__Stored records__
---+---
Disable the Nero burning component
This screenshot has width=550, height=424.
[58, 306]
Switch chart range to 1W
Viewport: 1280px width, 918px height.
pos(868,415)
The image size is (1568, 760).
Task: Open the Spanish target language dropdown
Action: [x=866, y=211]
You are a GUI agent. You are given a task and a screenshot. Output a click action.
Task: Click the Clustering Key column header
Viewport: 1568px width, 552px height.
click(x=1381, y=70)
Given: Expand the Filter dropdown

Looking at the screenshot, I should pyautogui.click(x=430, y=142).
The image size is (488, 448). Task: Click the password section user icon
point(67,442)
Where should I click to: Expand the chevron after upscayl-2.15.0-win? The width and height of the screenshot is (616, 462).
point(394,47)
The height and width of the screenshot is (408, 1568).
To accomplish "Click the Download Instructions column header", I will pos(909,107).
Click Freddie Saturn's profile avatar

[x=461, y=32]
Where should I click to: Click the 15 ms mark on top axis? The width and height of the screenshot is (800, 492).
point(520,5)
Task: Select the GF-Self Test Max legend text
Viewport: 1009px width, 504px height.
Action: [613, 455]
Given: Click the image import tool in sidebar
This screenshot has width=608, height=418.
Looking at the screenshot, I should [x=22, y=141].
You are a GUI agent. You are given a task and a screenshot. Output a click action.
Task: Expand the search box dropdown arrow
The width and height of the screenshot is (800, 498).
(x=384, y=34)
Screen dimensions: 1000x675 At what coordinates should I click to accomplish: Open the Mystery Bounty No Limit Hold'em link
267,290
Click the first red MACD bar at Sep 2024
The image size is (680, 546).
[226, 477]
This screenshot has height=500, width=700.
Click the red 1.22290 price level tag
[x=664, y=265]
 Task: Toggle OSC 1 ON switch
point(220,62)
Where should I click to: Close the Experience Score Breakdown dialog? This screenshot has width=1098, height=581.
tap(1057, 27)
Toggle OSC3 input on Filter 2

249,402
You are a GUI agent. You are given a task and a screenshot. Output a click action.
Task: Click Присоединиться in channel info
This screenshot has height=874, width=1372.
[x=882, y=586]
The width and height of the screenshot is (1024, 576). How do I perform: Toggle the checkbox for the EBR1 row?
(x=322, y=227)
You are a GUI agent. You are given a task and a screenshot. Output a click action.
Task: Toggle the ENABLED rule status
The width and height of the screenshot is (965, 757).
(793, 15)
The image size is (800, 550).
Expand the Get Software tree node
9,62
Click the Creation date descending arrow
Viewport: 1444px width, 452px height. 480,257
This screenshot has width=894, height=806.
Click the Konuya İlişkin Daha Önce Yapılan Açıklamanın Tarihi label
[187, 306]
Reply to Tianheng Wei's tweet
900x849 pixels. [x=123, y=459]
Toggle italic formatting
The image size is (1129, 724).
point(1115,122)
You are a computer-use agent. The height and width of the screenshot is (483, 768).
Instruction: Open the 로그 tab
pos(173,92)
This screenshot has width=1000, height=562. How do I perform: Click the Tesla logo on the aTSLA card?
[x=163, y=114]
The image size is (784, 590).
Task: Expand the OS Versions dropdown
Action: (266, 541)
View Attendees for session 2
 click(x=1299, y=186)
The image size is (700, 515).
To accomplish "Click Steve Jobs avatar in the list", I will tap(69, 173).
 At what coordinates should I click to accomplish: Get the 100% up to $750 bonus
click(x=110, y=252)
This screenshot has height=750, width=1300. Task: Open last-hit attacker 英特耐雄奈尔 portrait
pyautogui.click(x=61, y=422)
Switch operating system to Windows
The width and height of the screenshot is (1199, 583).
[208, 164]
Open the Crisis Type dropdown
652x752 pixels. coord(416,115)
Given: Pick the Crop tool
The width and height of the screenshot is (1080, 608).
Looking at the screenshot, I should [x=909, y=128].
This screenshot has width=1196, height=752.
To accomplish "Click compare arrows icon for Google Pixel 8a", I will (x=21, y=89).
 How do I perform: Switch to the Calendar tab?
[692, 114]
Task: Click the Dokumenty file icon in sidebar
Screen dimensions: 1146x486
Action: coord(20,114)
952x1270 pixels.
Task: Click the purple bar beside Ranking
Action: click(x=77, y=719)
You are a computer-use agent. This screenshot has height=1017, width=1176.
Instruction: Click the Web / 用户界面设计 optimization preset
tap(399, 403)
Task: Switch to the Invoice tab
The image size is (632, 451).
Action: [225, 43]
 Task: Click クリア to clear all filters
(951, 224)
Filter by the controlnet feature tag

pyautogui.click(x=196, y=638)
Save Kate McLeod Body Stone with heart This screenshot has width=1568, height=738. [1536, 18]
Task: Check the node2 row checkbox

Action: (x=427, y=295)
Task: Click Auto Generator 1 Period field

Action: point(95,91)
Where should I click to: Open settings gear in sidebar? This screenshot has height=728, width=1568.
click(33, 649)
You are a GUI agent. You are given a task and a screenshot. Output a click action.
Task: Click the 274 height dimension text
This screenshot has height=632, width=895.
---+---
__Work to complete__
Repeat exactly, and only, the lines from the line containing "Task: Click Auto Generator 1 Period field" through the last line of the records above, both included.

__Exercise result__
Task: Click Auto Generator 1 Period field

Action: point(95,91)
Where should I click to: Open settings gear in sidebar? This screenshot has height=728, width=1568.
click(33, 649)
You are a GUI agent. You are given a task and a screenshot. Output a click action.
Task: Click the 274 height dimension text
This screenshot has height=632, width=895.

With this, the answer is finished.